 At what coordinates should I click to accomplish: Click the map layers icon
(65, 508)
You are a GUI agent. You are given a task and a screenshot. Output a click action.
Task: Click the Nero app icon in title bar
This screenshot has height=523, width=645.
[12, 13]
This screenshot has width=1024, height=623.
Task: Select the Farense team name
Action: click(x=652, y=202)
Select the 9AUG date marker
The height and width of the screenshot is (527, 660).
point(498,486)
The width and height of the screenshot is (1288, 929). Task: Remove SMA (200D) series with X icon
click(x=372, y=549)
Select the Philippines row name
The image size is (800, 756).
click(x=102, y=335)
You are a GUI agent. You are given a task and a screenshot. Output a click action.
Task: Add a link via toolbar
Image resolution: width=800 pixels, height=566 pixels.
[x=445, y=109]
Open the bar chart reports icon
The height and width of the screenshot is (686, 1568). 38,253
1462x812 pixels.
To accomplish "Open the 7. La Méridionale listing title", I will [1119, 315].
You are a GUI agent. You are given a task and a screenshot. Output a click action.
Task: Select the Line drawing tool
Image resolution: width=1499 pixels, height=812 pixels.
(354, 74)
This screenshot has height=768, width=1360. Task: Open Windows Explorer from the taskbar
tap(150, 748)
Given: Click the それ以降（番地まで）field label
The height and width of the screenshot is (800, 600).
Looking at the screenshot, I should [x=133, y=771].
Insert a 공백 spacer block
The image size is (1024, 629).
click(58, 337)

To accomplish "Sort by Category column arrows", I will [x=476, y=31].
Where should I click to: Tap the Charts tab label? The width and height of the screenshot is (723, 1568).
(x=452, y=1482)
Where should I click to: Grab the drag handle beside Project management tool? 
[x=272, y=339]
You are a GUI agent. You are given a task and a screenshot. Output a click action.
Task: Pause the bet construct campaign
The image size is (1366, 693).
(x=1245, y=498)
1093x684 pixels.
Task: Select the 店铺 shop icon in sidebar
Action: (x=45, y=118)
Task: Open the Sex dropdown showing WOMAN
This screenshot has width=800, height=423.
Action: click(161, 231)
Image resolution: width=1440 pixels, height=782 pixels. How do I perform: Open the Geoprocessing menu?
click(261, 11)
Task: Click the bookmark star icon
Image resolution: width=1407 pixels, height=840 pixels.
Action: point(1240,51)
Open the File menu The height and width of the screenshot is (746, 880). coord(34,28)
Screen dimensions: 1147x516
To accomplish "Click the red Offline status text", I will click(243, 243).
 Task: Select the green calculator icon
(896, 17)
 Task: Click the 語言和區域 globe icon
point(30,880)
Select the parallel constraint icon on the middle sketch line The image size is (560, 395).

§

The response should be every record above restated exactly.

SOLUTION FOR THIS PROBLEM:
 At what coordinates should I click to accomplish: Click the map layers icon
(65, 508)
You are a GUI agent. You are given a task and a screenshot. Output a click action.
Task: Click the Nero app icon in title bar
This screenshot has height=523, width=645.
[12, 13]
This screenshot has width=1024, height=623.
Task: Select the Farense team name
Action: click(x=652, y=202)
Select the 9AUG date marker
The height and width of the screenshot is (527, 660).
point(498,486)
The width and height of the screenshot is (1288, 929). Task: Remove SMA (200D) series with X icon
click(x=372, y=549)
Select the Philippines row name
The image size is (800, 756).
click(x=102, y=335)
You are a GUI agent. You are given a task and a screenshot. Output a click action.
Task: Add a link via toolbar
Image resolution: width=800 pixels, height=566 pixels.
[x=445, y=109]
Open the bar chart reports icon
The height and width of the screenshot is (686, 1568). 38,253
1462x812 pixels.
To accomplish "Open the 7. La Méridionale listing title", I will [1119, 315].
You are a GUI agent. You are given a task and a screenshot. Output a click action.
Task: Select the Line drawing tool
Image resolution: width=1499 pixels, height=812 pixels.
(354, 74)
This screenshot has height=768, width=1360. Task: Open Windows Explorer from the taskbar
tap(150, 748)
Given: Click the それ以降（番地まで）field label
The height and width of the screenshot is (800, 600).
Looking at the screenshot, I should [x=133, y=771].
Insert a 공백 spacer block
The image size is (1024, 629).
click(58, 337)

To accomplish "Sort by Category column arrows", I will [x=476, y=31].
Where should I click to: Tap the Charts tab label? The width and height of the screenshot is (723, 1568).
(x=452, y=1482)
Where should I click to: Grab the drag handle beside Project management tool? 
[x=272, y=339]
You are a GUI agent. You are given a task and a screenshot. Output a click action.
Task: Pause the bet construct campaign
The image size is (1366, 693).
(x=1245, y=498)
1093x684 pixels.
Task: Select the 店铺 shop icon in sidebar
Action: (x=45, y=118)
Task: Open the Sex dropdown showing WOMAN
This screenshot has width=800, height=423.
Action: click(161, 231)
Image resolution: width=1440 pixels, height=782 pixels. How do I perform: Open the Geoprocessing menu?
click(261, 11)
Task: Click the bookmark star icon
Image resolution: width=1407 pixels, height=840 pixels.
Action: point(1240,51)
Open the File menu The height and width of the screenshot is (746, 880). coord(34,28)
Screen dimensions: 1147x516
To accomplish "Click the red Offline status text", I will click(243, 243).
 Task: Select the green calculator icon
(896, 17)
 Task: Click the 語言和區域 globe icon
point(30,880)
Select the parallel constraint icon on the middle sketch line The image size is (560, 395).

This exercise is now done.